Source extract:
=====

# Supercharger?



## RBS13 (Dec 11, 2003)

Is there a supercharger made for a 2001 Max with an automatic tranny?

I know Stillen make a SC for the A33 but the website says it's for manual trans.

Any help is very appreciated

-Chris


----------



## kwd2kSE (Jul 9, 2003)

There have been quite a few people who have installed it with an auto. It will physically fit, but the real problem is the strength of the tranny. In stock form, it simply won't handle the horsepower increase. Check on Maxima.org in the turbo/supercharger forum for LOTS more info.

Mike


----------



## Sterling2000 (Mar 11, 2003)

As I understand, it is only for 5 speed cars. I'm sure you could do it with a modified VB and a tranny cooler.


----------



## BlueBOB (Jan 29, 2003)

LatinMax has an auto and he was supercharged before he blew his motor... and seximagtr had his supercharger on his auto for a while before he did a 5spd swap, but that was a 4th Gen


----------



## LatinMax (Feb 23, 2003)

I have a 2000 and have been SC for a while. All you have to do is put in a external tranny cooler and get a Valve Body mod. DON'T GET DON'S FROm HOUSTON.

I can help you out with anything you may want to know.

You will be fine as long as you stay with the Stillen stock setup 3.6" pulley.

=====

Data section:
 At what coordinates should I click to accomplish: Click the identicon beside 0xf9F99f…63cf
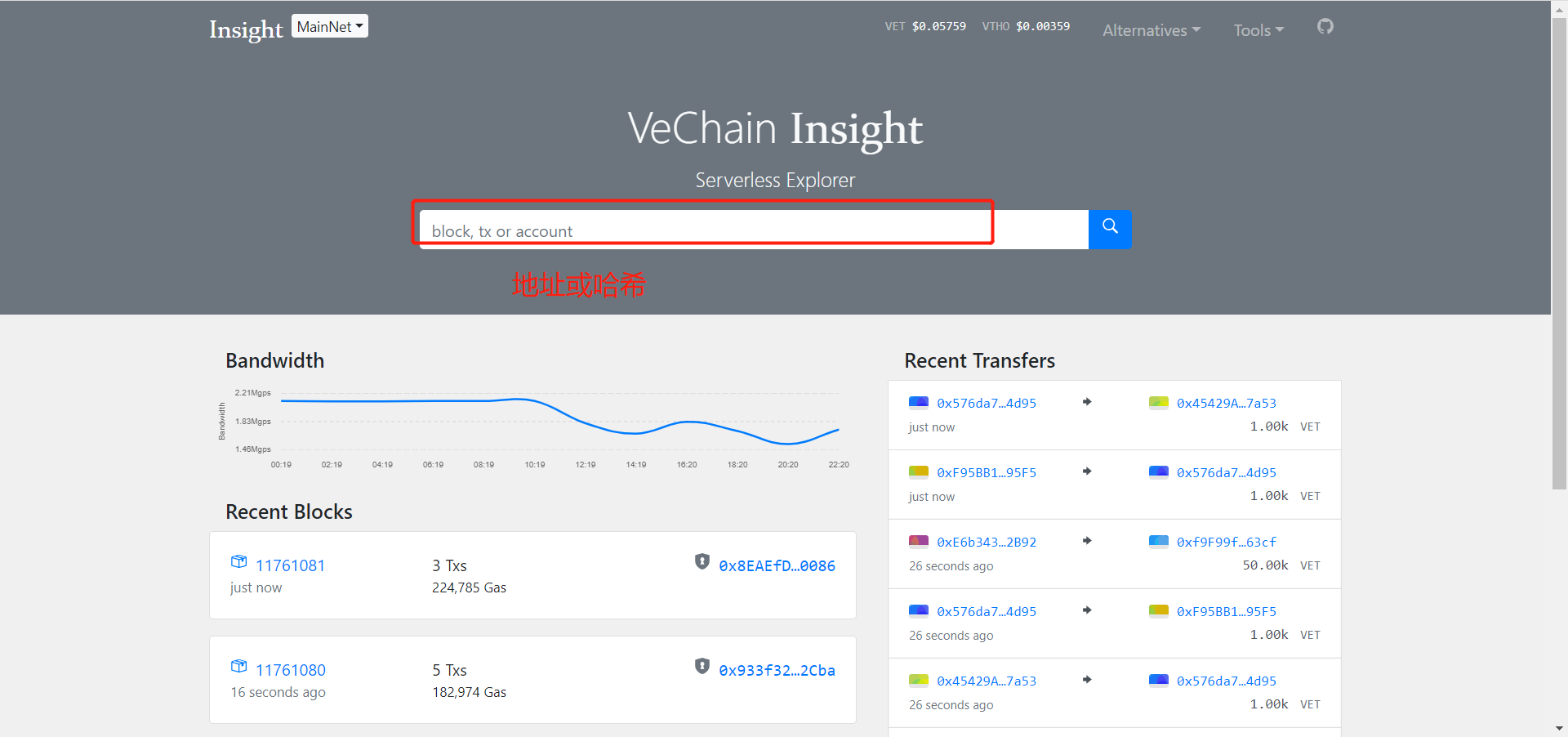pos(1158,541)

=====

Aim of the task:
Reproduce the supercharger forum thread that appears before the data, word for word and in full.

Completed task:
# Supercharger?



## RBS13 (Dec 11, 2003)

Is there a supercharger made for a 2001 Max with an automatic tranny?

I know Stillen make a SC for the A33 but the website says it's for manual trans.

Any help is very appreciated

-Chris


----------



## kwd2kSE (Jul 9, 2003)

There have been quite a few people who have installed it with an auto. It will physically fit, but the real problem is the strength of the tranny. In stock form, it simply won't handle the horsepower increase. Check on Maxima.org in the turbo/supercharger forum for LOTS more info.

Mike


----------



## Sterling2000 (Mar 11, 2003)

As I understand, it is only for 5 speed cars. I'm sure you could do it with a modified VB and a tranny cooler.


----------



## BlueBOB (Jan 29, 2003)

LatinMax has an auto and he was supercharged before he blew his motor... and seximagtr had his supercharger on his auto for a while before he did a 5spd swap, but that was a 4th Gen


----------



## LatinMax (Feb 23, 2003)

I have a 2000 and have been SC for a while. All you have to do is put in a external tranny cooler and get a Valve Body mod. DON'T GET DON'S FROm HOUSTON.

I can help you out with anything you may want to know.

You will be fine as long as you stay with the Stillen stock setup 3.6" pulley.